Tonight after work I went to the second 'cross clinic offered by Upper Echelon Sports.
The clinic was out at Alpenrose, which is good since it's the site of the first Cross Crusade in October.
I arrived feeling tired -- underslept and slow. I've been sleeping poorly the last few nights and it has taken a toll. Stretching and chatting with other women, then grouping up with the instructors and taking a stab at -- you guessed it -- more mounts and dismounts and hopping over the barriers. I was glad, because this is the kind of stuff I really need to work on.
Getting off the bike is better. Lifting the bike and running over the barriers is exhausting after the 13th or 14th repeat, but still quite doable. Getting back on the bike while it's moving forward is something else entirely. I watched carefully as each of the instructors demonstrated the flying leap -- looking basically like Olympic hurdlers with bikes on their shoulders -- and then I tried to replicate it myself. Ten times in a row. No way. No how. Ten times, my body refused to believe it could do this without slamming my nether regions hard into the saddle, and all the padding in my bike shorts wasn't going to allieviate that fear. A few more times of failing at those balletic leaps, and in the end I settled for last week's "waddle", that thing where I push the bike forward slowly after setting it down and I sort of "walk" back onto the saddle. It's slow, it's ugly, it's ridiculous, I'm sure it makes me look like Donald Duck on quaaludes; and it still works better than coming to a complete stop before re-mounting.
I've agreed to schedule a couple of practices with a couple of women I met at the clinics, in an east side park to practice. I gotta work on this stuff!
After this, we split into smaller groups. My group practiced some sprint work over gravel and grass, including a couple of passes at some off-camber stuff that I timed better this week so I could pedal all the way up (the key? More space between me and the geared bike in front of me). This was mostly okay, though against these sleek, muscled women on their 'cross-specific, geared bikes, I was slow as could be. (Am I just digging my own grave by riding singlespeed? Probably. Don't care.)
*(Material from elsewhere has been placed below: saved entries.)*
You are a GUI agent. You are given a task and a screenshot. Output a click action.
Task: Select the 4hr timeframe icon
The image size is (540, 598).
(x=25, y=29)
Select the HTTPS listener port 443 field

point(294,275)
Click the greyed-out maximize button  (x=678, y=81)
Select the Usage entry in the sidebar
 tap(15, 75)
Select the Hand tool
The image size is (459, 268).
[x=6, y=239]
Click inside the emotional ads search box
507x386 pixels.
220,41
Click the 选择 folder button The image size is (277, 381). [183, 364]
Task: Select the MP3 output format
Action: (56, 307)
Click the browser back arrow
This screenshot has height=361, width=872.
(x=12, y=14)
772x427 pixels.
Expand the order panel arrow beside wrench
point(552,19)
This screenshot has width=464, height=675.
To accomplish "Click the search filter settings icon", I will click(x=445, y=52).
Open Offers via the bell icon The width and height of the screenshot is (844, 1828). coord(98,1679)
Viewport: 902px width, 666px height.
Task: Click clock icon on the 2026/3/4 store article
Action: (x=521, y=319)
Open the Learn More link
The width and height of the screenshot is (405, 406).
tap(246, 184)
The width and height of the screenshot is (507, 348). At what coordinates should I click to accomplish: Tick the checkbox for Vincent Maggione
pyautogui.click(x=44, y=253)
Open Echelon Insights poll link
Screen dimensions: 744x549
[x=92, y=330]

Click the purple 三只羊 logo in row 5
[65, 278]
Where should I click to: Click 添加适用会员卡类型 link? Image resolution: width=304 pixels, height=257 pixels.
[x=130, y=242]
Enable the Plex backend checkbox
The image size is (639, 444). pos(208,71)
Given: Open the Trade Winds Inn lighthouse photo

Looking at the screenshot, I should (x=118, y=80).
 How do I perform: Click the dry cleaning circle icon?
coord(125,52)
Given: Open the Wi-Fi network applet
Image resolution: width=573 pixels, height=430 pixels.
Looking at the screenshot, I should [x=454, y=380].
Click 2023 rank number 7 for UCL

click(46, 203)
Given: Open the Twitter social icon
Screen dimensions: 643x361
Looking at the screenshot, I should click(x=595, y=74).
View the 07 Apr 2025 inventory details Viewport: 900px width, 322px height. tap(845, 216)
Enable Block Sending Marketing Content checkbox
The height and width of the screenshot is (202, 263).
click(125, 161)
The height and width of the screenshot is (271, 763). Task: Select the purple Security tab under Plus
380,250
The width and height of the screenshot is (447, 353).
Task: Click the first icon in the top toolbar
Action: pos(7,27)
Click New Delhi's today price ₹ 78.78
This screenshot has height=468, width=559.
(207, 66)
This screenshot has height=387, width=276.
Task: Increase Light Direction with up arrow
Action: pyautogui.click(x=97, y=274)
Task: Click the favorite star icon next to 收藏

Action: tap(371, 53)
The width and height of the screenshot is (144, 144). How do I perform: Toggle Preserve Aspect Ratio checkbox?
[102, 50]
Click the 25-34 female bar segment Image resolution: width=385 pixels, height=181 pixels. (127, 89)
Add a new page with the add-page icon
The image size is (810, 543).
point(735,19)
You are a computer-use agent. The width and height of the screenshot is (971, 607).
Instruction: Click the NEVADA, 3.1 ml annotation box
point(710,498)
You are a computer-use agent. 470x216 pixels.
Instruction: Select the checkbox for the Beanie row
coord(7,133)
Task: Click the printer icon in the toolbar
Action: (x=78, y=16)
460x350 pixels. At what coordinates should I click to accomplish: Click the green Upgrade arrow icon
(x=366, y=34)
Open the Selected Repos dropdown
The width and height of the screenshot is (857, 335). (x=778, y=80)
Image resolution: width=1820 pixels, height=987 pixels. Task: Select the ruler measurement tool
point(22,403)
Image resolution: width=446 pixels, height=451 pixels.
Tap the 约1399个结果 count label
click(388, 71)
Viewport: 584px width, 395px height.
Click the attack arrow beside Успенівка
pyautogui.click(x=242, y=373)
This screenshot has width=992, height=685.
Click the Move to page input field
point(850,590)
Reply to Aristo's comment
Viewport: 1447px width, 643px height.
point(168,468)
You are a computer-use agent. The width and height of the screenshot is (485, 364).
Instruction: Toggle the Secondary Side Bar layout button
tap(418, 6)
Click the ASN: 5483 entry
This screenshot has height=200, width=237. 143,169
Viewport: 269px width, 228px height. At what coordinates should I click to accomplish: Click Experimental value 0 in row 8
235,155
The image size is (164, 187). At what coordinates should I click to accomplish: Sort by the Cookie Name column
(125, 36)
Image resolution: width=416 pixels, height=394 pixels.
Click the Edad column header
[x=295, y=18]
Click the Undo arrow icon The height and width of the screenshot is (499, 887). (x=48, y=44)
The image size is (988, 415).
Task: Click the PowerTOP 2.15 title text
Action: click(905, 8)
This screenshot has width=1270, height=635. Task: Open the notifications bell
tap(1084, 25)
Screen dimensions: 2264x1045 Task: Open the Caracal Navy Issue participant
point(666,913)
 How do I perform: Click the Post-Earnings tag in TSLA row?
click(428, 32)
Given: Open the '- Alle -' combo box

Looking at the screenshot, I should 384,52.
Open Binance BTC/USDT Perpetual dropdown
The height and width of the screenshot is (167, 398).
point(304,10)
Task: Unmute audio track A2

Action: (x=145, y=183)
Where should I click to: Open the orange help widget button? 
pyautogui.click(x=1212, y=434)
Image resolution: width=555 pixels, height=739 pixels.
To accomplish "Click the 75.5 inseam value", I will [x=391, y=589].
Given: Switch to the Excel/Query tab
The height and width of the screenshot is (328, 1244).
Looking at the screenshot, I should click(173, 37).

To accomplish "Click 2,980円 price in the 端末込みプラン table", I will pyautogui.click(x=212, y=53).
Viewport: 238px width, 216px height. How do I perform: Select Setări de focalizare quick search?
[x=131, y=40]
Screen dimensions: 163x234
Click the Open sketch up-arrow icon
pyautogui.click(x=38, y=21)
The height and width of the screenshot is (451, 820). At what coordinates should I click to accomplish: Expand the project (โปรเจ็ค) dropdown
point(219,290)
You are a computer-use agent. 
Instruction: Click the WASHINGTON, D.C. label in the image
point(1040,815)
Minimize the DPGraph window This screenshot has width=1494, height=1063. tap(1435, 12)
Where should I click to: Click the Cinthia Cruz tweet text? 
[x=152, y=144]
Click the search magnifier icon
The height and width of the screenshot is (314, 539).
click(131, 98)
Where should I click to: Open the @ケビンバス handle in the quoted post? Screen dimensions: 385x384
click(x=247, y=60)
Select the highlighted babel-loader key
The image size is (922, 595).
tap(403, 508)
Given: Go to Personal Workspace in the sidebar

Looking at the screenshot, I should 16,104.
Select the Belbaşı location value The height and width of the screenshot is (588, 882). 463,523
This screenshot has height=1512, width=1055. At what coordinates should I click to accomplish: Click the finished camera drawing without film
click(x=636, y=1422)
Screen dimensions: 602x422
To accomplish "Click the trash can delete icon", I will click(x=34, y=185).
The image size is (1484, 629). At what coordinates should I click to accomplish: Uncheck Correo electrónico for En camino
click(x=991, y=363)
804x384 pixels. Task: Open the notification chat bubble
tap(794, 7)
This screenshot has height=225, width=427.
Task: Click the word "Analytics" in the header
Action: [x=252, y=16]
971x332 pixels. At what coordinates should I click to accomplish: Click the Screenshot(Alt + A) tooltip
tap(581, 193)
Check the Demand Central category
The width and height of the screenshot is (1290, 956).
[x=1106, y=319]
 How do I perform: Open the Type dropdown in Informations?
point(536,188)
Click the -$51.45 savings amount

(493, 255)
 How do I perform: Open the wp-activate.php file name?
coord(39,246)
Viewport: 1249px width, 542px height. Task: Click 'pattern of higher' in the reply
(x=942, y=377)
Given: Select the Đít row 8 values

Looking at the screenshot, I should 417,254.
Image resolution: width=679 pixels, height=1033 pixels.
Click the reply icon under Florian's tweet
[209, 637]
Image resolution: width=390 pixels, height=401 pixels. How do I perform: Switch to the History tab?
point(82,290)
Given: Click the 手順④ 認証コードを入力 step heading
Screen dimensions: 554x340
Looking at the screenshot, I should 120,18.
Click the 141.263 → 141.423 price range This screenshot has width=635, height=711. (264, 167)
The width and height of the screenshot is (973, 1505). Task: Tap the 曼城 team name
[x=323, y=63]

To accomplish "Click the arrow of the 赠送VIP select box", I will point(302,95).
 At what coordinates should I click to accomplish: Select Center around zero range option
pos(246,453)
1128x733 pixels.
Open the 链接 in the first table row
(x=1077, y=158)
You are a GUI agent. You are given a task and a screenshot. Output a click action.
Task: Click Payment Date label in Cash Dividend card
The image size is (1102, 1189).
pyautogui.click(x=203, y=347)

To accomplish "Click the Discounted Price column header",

Stops here and there to regroup; lots of talk about heart rate monitors and power meters, stuff I've never dealt with. I huffed and puffed my way back up the incline to the barrier area, gulped down some water, tried another sprint run and felt utterly spent. I've never messed with a heart rate monitor but if I'd worn one tonight my max heart rate would've popped the thing clean off my chest and into the instructor's face. I opted NOT to try another sprint run, but instead returned to the barriers to work on ons and offs some more; then the whole class regrouped to work on starts.
WOW. Hard, scary, and actually kind of fun. We began at slow speeds to get the feel of jostling for position. The instructors reminded us that fields at Cross Crusade races rival the populations of some small countries, and that we should not allow ourselves to get freaked out by this. We tried a couple of starts at slower speed, heading up the paved driveway and then turning left onto the grass and into the first set of barriers. Hard, but doable. Then we went back and tried it one time at a faster speed. Okay, this was really hard, and if they asked me to do another one I wouldn't have been able to just then. Thankfully, the session was wrapping up about then.
I thanked the instructors for their time and said I'd see them at the races. (I'd only budgeted for two of these professional paid sessions; there are three free/sliding-scale clinics in September that aren't women-only and I'm going to hit those while also practicing at home on my own. The crowds at those clinics will be bigger, too, allowing me to get used to lots more people on the course.)
At home now and ready for bed. Really, really tired. Wow. Phew.